Ubisoft Shareholders Discuss Potential Buyout While Maintaining Family Control
Ubisoft shareholders are considering a buyout, but the Guillemot family aims to maintain control.
Ubisoft Entertainment SA, the renowned creator of hit franchises like Assassin's Creed, Far Cry, and Just Dance, may be undergoing significant changes in its ownership structure. Shareholders are in talks over the terms of a possible buyout, with one critical stipulation from the Guillemot family: they want to maintain control of the company.
Ubisoft in Buyout Talks: Will the Guillemot Family Retain Control?
For weeks, the Guillemot family, Ubisoft's founding shareholders, have been in negotiations with Tencent and other investors to explore the terms of a buyout that would allow management to take full control of the company. However, these talks are fraught with complexities, especially regarding how much power the Guillemot family will retain post-buyout.
The Guillemot Family's Key Position
The Guillemot family, which currently holds 15% of Ubisoft and around 20.5% of its net voting rights, is determined to maintain its leadership and influence within the company. Their key role in the company’s legacy and ongoing operations is a point they’re unwilling to budge on. This desire for continued control has shaped the ongoing discussions about the buyout.
The Role of Tencent: Major Stakeholder with Conditions
Tencent, a key investor with just under 10% of Ubisoft’s shares, is playing a pivotal role in these buyout talks. As China’s largest social network and gaming giant, Tencent’s involvement could dramatically change Ubisoft’s direction. While Tencent is interested in potentially increasing its stake, it has laid down some conditions.
Tencent's Requests: Influence Over Board Decisions
Tencent has expressed interest in gaining more influence within Ubisoft’s operations, particularly regarding future board decisions and how Ubisoft allocates its cash flow. However, the Guillemot family has yet to agree to these terms, creating a delicate negotiation process. Tencent has also voiced concerns about the potential for a hostile takeover of Ubisoft, prompting them to remain patient and cautious during this process.
Despite this, Tencent may choose not to increase its stake in Ubisoft, given that its current 9.2% holding is sufficient to maintain its influential role in Ubisoft's gaming business.
The Pressure from Minority Shareholders
Ubisoft’s recent performance, including the underperformance of titles such as Assassin’s Creed Shadows and the cancellation of XDefiant, has prompted some minority shareholders, like AJ Investments, to push for drastic measures. These investors are calling for either a take-private deal or a sale of Ubisoft to a strategic investor, a move driven by concerns over the company’s declining stock price.
In September, Ubisoft’s stock hit a decade-low following the announcement that its sales expectations had been missed. The company’s struggles, including the decision to close several production studios and scale back development in key markets, have only added fuel to the fire.

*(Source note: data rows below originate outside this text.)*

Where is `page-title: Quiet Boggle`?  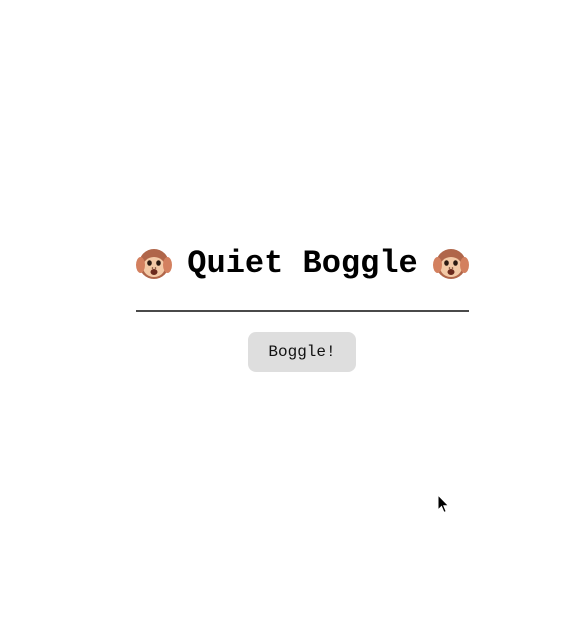
page-title: Quiet Boggle is located at coordinates (302, 263).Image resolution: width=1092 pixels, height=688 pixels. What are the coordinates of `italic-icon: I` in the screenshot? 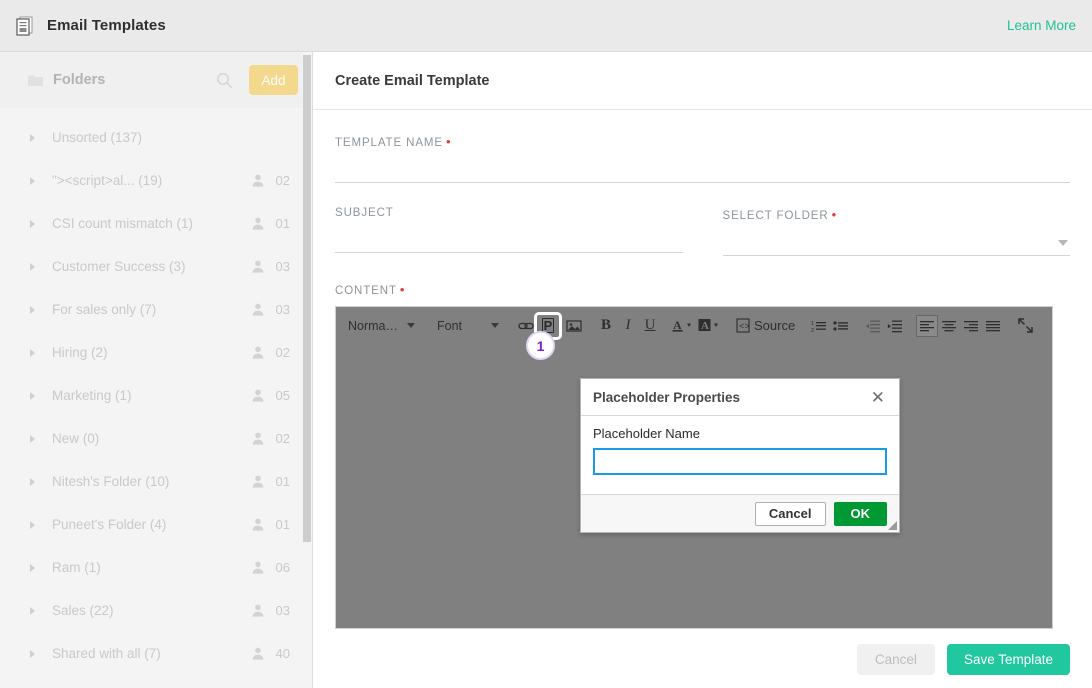 It's located at (628, 326).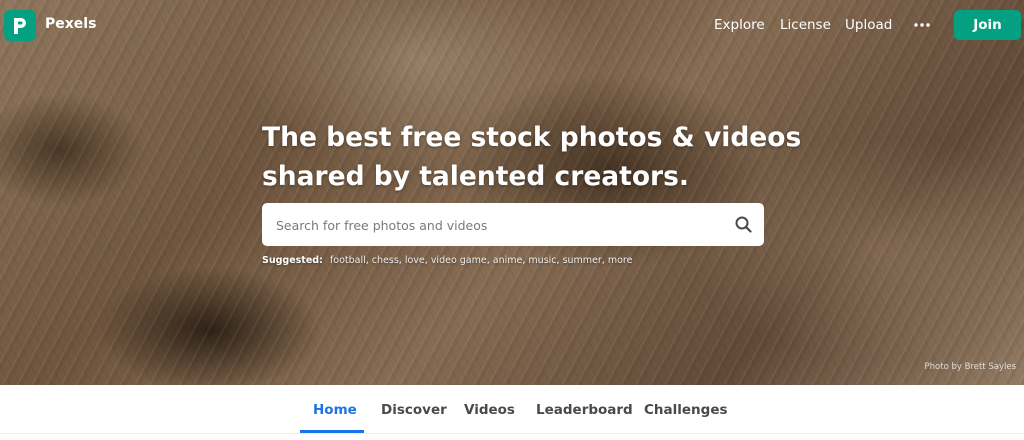 The image size is (1024, 440). What do you see at coordinates (970, 367) in the screenshot?
I see `photo-credit: Photo by Brett Sayles` at bounding box center [970, 367].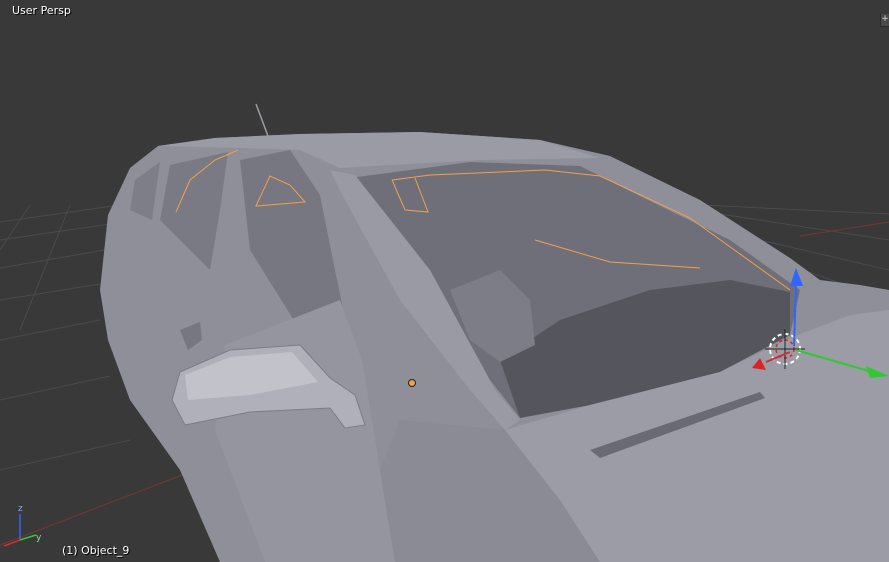  I want to click on axis-z-label: z, so click(20, 509).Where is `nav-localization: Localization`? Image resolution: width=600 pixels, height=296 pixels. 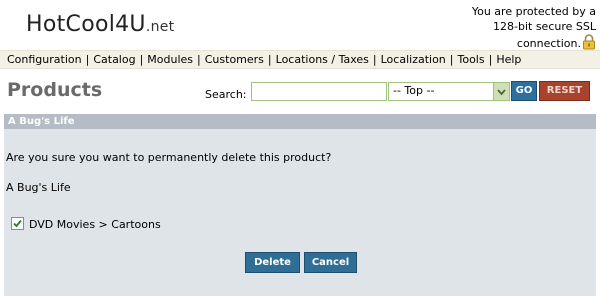
nav-localization: Localization is located at coordinates (414, 60).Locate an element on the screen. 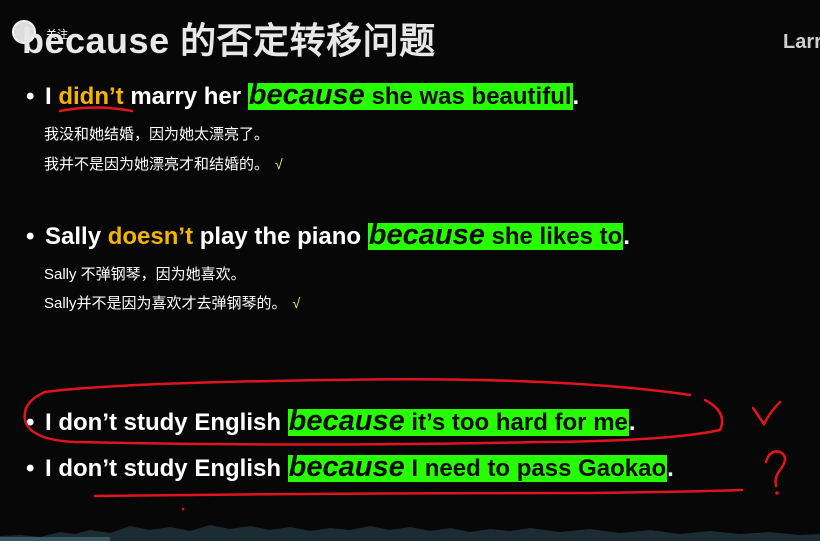 The width and height of the screenshot is (820, 541). page-title: because 的否定转移问题 is located at coordinates (229, 40).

Ubisoft's Strategic Review
Ubisoft has not shied away from acknowledging its ongoing review of all strategic options, including the potential for a buyout or acquisition by a major investor. Despite the financial setbacks, the company’s management remains committed to acting in the best interests of its stakeholders.
Potential Outcome: What Will Happen Next?
As talks continue, the key question remains: will the Guillemot family be able to structure a buyout that secures their control over Ubisoft, or will the company succumb to a larger investor’s demands? For now, shares in Ubisoft have been on the rise, surging as much as 16% after news of the buyout talks broke. Investors are eager to see how these negotiations unfold and what impact they will have on the future of one of the world’s largest video game publishers.